The longer one thinks about the VP debate last Thursday, the more bizarre Sarah Palin seems. Look at her often disconnected responses, her aw shucks attitude, and her constant "mavericking" in the debate and it's easy to see she is just winging it. There used to be a "no-nothing" party in this country (http://en.wikipedia.org/wiki/Know_Nothing), back in the 1850's or thereabouts—she will be a no-nothing vice-president.
Oh, maybe I'm wrong, I forgot, she reads a lot of newspapers and magazines—"all of them, any of them, any that have been in front of me all these years."
The only reason she is accepted at all by the Republican Party is because Johnny Mac is not ratcheting up the electoral energy. Johnny Mac looks like he is just about hanging on. Sarah is at least perky. Also, Frank Rich says in the New York Times that Sarah Palin has "more testosterone than anyone else at the top of her party."
Well, I wouldn't know about that, but she's not afraid to just leap in when she sees a chance to move up in the world. I guess you could say that's "ballsy."
In the meantime we hear that Palin failed to report travel reimbursements on her tax return. "Well doggone it, gosh, I must have forgot. That happens to us ordinary folks sometimes down here on Main street."
Anyway, mavericks don't have to declare everything.
Whoa, the house finally passed that bailout, uh, I mean rescue plan. Minor change—it's now up to $800 bil (got a lot more expensive over the course of the week). Seems like they had to address some of the representatives concerns before they would come over to the pro-bill side.
Usually this is called a bribe.
Adam Davidson talking to Ira Glass on This American Life:
"While Congress has been debating the Paulson plan, there is another financial rescue option that many economists prefer. Most economists whom Davidson and colleague Alex Blumberg have spoken with say a stock-injection plan is clearly better. Instead of just taking toxic assets off of banks' books, the U.S. government would directly inject capital into ailing firms. In return, the government — and taxpayers — would get an ownership share in the firms equal to the amount of their investment."
Yeah, so how come this isn't the focus of the bill? It seems like some of our conservative brothers think this is "socialism."
Ooohh, socialism! (Hold out your arms and use your forefingers to make a cross here).
We can't have that. Nuh-uh, not for America. Except of course if you're a corporation that has effed up egregiously, then it's shoring up capitalism, if the gov't. gives you money. If they give some to me, then it's socialism. There folks, you have the two terms defined.
Socialism—giving money to poor, indebted, unemployed me.
Capitalism—giving money to corporations who need to reward their CEOs with big severance packages after a couple years of effing up.

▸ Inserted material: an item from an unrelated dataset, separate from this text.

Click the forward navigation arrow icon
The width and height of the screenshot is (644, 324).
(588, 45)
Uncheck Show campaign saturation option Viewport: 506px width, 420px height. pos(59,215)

Succinct, and to the point. Now you can skip that class at school.
Socialism, otherwise known as "government actually doing something for its citizens" has gotten a bad rap in this country. In the nineteenth and early twentieth centuries, corporate vultures like Andrew Carnegie, Henry Clay Frick and J.P. Morgan (may their names be forever despised) used this term to scare all the Anglo-Saxons when those immigrants from Ireland and Europe started bitching and moaning about how they were treated. Ungrateful wretches. Then we had occasions like the Haymarket massacre in Chicago. This was blamed on anarchists, but the police were there to make sure the people supporting striking workers knew who was boss. They didn't figure some wingnut would throw a bomb.
The powers that be were grateful for an excuse to start shooting.
This was the beginning of a long and glorious tradition of official murder. The culmination in this country was at Kent State in 1970.
The story of workers' struggle for decent living against the captains of industry is pretty depressing. Profits, profits, profits. There is a reason that Jesus said it would be easier for a camel to get thru the eye of a needle than for a rich man to enter heaven.
I don't believe in Hell, but I would believe if I knew that Carnegie, Frick, and Morgan (and others like them) were burning in it.
Not nice of me to say that, but there it is.
on that note— I'm outta here. I had some things to say about some catholic clergy trying to influence their flocks in a certain direction, but it's late. Gotta get my beauty sleep.
Thanks to both of my loyal readers for hanging in there with me.
WHY THE HELL AREN'T YOU DOING SOMETHING USEFUL?